Print, word for word, the stretch of the Halsey Institute page from "This event took" through "with Bryan Granger.".

▶ **Document segment**

== Segment start ==

Free For All
GALLERY HOURS (during exhibitions)
Thursday & Friday, 11am – 4pm
CELEBRATING CONNECTIONS | A retirement celebration for former director Mark Sloan

The Halsey Institute staff and Advisory Board were proud to produce Celebrating Connections, a Halsey-style send off as we bid adieu to our recently retired director and chief curator Mark Sloan!

After 26+ years at the helm of the good ship Halsey, Mark is moving on to new adventures. What better way to celebrate his immense impact as director and curator of our ICA, than by reminiscing with many of the emerging, mid-career, and often under-represented voices of contemporary art promoted by the Halsey Institute during Mark’s career. Shepard Fairey, Renée Stout, Fahamu Pecou, and Leslie Wayne were just a handful of our community’s favorite past artists that joined us for interviews. We also heard from Kerri Forrest, Kate Nevin, and Harriett Green, some long-time supporters, about how Mark Sloan’s philosophical and artistic focus for the Halsey Institute has impacted our community.

This event took place virtually on Tuesday, February 9 at 7:00 PM EST. 

MAPS, POLITICS, AND GRAPHIC DESIGN | A talk with Scott Reinhard

On February 4, Scott Reinhard joined us to talk about his work producing maps for the graphics desk at the New York Times. In recent years, Reinhard has used maps and graphic design to convey important stories pertaining to the COVID-19 pandemic, American politics, climate change, and more. He discussed his work making these graphics as well as his own ventures into cartography. This event was co-sponsored by the Geography Program at CofC.


On occasion of their exhibition Geolocation, Larson Shindelman participated in an artist talk with Bryan Granger. 

Using publicly-accessible geographic data from tweets, Larson Shindelman track down specific locations where Twitter users were when they posted on social media. Once there, the artists make a photograph from the location, connecting the tweet—stored on a remote server and readable around the globe—and the physical world. This body of work explores the connection between text and images, digital and analog, and private versus public.


The Halsey Institute commissioned a short film on the work of Butch Anthony on the occasion of his exhibition Inside/Out.

== Segment end ==

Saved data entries

== Segment start ==

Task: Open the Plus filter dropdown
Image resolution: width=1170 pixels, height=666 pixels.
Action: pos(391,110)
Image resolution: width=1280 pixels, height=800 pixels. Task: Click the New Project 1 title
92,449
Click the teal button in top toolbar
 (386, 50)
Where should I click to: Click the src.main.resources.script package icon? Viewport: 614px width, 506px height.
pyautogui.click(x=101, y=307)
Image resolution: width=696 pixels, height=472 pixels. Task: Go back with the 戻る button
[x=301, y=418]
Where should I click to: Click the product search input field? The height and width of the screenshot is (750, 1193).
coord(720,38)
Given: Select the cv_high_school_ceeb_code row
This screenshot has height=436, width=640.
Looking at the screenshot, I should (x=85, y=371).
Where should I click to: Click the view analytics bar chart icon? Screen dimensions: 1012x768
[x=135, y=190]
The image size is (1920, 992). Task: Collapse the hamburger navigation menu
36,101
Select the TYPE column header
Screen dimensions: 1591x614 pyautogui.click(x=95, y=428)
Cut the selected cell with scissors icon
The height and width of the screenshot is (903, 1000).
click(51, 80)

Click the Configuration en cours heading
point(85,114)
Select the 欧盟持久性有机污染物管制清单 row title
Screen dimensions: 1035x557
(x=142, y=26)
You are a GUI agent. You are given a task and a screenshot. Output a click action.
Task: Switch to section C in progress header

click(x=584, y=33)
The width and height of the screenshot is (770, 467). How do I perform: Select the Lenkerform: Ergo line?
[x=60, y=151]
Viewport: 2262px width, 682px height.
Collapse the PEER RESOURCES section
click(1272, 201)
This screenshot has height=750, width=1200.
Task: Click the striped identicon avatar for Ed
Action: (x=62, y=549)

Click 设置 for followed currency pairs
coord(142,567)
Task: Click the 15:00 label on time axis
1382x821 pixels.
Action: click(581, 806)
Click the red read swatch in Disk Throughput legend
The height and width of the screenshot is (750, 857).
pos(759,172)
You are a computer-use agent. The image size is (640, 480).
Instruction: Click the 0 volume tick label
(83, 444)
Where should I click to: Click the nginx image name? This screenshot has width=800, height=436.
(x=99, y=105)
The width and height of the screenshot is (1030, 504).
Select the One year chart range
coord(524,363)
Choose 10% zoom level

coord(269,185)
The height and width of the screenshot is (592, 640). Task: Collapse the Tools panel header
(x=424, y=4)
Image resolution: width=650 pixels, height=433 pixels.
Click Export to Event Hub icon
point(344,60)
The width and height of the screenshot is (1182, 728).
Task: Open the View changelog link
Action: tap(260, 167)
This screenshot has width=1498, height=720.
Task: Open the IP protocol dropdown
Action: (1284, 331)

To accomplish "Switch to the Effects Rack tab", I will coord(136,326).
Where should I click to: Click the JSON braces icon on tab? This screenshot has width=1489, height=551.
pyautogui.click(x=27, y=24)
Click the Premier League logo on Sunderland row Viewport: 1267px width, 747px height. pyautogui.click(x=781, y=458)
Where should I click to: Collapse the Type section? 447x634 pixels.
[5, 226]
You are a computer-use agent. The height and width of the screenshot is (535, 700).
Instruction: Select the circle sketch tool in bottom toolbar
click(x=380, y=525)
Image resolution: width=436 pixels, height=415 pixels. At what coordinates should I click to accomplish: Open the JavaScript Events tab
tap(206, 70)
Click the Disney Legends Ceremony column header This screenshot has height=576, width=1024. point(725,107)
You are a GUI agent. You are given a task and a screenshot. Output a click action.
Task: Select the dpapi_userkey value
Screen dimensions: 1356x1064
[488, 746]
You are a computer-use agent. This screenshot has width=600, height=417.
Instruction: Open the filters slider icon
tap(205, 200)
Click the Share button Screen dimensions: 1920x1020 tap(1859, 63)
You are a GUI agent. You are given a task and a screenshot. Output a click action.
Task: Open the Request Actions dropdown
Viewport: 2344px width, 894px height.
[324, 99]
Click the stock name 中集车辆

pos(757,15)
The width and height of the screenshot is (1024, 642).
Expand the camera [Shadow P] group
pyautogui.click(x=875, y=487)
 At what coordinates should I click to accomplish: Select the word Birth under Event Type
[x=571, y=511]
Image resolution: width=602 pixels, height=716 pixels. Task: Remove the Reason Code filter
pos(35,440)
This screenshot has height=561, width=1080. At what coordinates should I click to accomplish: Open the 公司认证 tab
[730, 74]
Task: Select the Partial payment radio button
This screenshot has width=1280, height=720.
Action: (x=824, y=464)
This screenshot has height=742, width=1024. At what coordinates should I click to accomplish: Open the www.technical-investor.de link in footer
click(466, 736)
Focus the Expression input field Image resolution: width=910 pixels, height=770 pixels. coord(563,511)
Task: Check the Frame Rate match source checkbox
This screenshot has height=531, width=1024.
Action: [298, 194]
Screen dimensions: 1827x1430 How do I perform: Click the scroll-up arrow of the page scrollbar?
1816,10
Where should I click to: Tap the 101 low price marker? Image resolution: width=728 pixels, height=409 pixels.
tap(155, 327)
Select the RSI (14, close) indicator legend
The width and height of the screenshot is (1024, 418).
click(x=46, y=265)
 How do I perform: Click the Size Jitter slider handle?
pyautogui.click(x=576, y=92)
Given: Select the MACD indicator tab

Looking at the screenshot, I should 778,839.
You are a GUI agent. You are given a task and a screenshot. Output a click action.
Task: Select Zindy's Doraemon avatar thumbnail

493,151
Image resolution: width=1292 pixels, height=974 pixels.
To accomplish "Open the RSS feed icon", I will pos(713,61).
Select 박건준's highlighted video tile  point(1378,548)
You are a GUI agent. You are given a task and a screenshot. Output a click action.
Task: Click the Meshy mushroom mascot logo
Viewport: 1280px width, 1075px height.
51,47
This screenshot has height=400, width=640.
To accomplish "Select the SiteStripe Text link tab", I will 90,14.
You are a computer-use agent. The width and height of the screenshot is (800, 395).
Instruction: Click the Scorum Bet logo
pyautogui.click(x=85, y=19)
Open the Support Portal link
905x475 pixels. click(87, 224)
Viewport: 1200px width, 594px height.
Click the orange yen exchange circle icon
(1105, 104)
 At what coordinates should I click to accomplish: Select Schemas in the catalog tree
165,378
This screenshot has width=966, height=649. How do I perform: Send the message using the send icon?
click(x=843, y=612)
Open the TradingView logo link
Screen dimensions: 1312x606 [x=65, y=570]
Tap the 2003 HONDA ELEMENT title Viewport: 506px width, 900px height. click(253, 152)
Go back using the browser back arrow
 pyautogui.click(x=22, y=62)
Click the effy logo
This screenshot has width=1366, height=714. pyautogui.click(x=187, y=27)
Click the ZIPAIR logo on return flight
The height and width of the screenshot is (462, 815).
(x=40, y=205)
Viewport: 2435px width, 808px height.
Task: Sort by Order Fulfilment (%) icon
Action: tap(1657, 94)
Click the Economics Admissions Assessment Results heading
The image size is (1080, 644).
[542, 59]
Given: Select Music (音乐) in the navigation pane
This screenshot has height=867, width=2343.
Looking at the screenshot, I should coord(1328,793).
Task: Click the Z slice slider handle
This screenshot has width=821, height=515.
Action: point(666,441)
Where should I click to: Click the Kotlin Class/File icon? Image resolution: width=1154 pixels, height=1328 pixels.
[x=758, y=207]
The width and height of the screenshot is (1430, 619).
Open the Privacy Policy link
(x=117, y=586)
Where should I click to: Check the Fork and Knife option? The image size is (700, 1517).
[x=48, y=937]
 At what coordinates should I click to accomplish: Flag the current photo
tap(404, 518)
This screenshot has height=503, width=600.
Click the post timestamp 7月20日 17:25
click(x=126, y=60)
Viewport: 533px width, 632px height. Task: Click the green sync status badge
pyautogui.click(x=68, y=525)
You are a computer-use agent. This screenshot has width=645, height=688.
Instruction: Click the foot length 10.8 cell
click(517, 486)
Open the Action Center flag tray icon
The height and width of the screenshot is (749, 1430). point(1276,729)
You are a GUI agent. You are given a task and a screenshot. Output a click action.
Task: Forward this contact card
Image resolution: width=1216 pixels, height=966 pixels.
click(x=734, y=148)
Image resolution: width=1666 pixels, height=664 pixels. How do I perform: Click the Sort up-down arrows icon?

== Segment end ==

▶ **Final answer**
This event took place virtually on Tuesday, February 9 at 7:00 PM EST. 

MAPS, POLITICS, AND GRAPHIC DESIGN | A talk with Scott Reinhard

On February 4, Scott Reinhard joined us to talk about his work producing maps for the graphics desk at the New York Times. In recent years, Reinhard has used maps and graphic design to convey important stories pertaining to the COVID-19 pandemic, American politics, climate change, and more. He discussed his work making these graphics as well as his own ventures into cartography. This event was co-sponsored by the Geography Program at CofC.


On occasion of their exhibition Geolocation, Larson Shindelman participated in an artist talk with Bryan Granger.